**Tasks to perform**
• a. In the article on the Orioles' 2025 season, which two players appeared in more than 100 games?
• b. Carry the article on the Orioles' 2025 season forward from its last paragraph.

**Study text**
The slide didn’t end there. The Orioles lost six of their first seven under Mansolino, falling to 18 games below .500 the day after a nightmare 19-5 loss to the Red Sox at Fenway Park.
“It felt like a 5,000-piece puzzle that was broken and all over the place,” Mansolino said last week, recalling the hectic circumstances under which he received the biggest promotion of his life.
A persistent issue throughout the season — perhaps the main one the Orioles finished last in the AL East — was a seemingly never-ending injury bug.
In addition to Kyle Bradish and Tyler Wells missing most of the season, the Orioles didn’t receive a single inning from Grayson Rodriguez as he battled elbow and lat muscle ailments and Félix Bautista suffered another major injury that required surgery. Colton Cowser broke his thumb during the first series of the season and appeared in only 92 games. Westbug suffered five injuries and played only 85 games. Rutschman injured both obliques and played 90 games. Tyler O’Neill, the club’s biggest offseason move at three years, $49.5 million, suffered three injuries and missed over 100 games. In total, a whopping 29 players were placed on the major league injured list throughout the season, and only two players (Gunnar Henderson and Jackson Holliday) appeared in more than 100 games.
“I know it’s not the popular answer by any means, but I think we’ve had some really bad luck,” Mansolino said. “It’s not the right answer or what everybody wants to hear, but it’s the truth.”
It wasn’t just the injuries, though, and the Orioles avoided using them as an excuse. Of the nine players who accumulated at least 200 plate appearances and ended the season with Baltimore, only two (Henderson and Westburg) posted an OPS above .700. Every member of the Orioles’ young core — their homegrown players drafted throughout the rebuild — declined or underperformed in 2025.
“Learn from what went wrong in the season,” Henderson said. “If you don’t, then what’d you go through it for? I feel like that’s the biggest thing, using these experiences to take them into next year.”

The Orioles played better in June and July, but not well enough to convince the front office not to sell at the deadline. In total, Elias traded nine major leaguers — including All-Star Ryan O’Hearn, fan favorite Cedric Mullins and the team’s best hitter in Ramón Laureano — to rebuild Baltimore’s depleted farm system, bringing in 16 prospects.

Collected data

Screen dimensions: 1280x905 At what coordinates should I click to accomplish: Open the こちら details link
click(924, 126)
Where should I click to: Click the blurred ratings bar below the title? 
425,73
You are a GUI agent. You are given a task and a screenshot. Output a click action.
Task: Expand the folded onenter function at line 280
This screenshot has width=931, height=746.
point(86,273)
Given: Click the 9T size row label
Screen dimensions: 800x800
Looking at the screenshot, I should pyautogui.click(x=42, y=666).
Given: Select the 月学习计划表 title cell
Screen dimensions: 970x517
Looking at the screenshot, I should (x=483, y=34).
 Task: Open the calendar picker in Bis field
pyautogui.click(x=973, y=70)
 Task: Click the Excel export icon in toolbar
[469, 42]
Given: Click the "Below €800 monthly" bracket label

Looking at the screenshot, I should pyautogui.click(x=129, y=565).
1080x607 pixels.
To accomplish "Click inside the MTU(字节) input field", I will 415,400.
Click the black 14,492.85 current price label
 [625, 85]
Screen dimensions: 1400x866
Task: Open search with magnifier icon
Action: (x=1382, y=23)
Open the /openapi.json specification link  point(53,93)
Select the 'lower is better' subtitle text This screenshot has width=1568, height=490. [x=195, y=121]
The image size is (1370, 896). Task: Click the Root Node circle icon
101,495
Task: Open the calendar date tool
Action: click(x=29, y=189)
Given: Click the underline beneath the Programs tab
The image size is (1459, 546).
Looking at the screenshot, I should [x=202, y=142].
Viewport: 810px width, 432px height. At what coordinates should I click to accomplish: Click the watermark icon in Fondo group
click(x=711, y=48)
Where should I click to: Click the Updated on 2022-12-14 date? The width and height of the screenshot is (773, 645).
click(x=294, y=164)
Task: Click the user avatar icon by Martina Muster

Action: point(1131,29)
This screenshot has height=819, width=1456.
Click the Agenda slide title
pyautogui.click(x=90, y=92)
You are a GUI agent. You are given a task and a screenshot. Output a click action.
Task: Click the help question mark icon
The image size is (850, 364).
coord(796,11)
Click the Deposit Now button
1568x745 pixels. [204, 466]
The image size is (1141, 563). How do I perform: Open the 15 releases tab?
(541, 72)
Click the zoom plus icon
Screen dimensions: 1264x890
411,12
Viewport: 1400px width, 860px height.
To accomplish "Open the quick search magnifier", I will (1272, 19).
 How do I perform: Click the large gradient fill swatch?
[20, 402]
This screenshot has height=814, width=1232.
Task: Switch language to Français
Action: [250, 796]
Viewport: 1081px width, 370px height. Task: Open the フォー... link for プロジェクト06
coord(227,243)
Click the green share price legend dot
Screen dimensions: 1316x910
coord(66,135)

**Answers for this exercise**
• a. Gunnar Henderson and Jackson Holliday.

• b.
The day Hyde was fired was the most emotional one of the season, with players taking the blame for their skipper’s ouster. The deadline was the unofficial end of the season, a waving of the white flag by the front office and a sad goodbye to players that were part of the Orioles’ family until they suddenly weren’t.
Those negative experiences and this disastrous season, Mansolino believes, could be “the best thing that ever happened to these guys.”
“This is painful and miserable right now for a lot of us,” said Mansolino, whose future in the organization is uncertain. “But I do know that most people learn from mistakes. I think this is going to be a really good thing for them, if they choose so to make it.”
“I really believe everyone’s going to take this to heart and be ready to go,” Rutschman said.
The wheels didn’t fall off after the deadline, though. Even going back to the “Trevor Rogers Game” in late May — when Rogers made his season debut en route to putting up a historic campaign — the Orioles had been a solid ballclub for months. Baltimore was 34-25 from Rogers’ debut through the trade deadline. Over the season’s final two months, the emergence of Jeremiah Jackson, the returns of Bradish and Wells and the promotions of prospects Dylan Beavers and Samuel Basallo, who received the first long-term contract extension of the Elias era, kept the Orioles afloat and provided a glimmer of hope for next season.
But that doesn’t take away what this season was.
“It still feels like a failure deep down inside,” Mansolino said.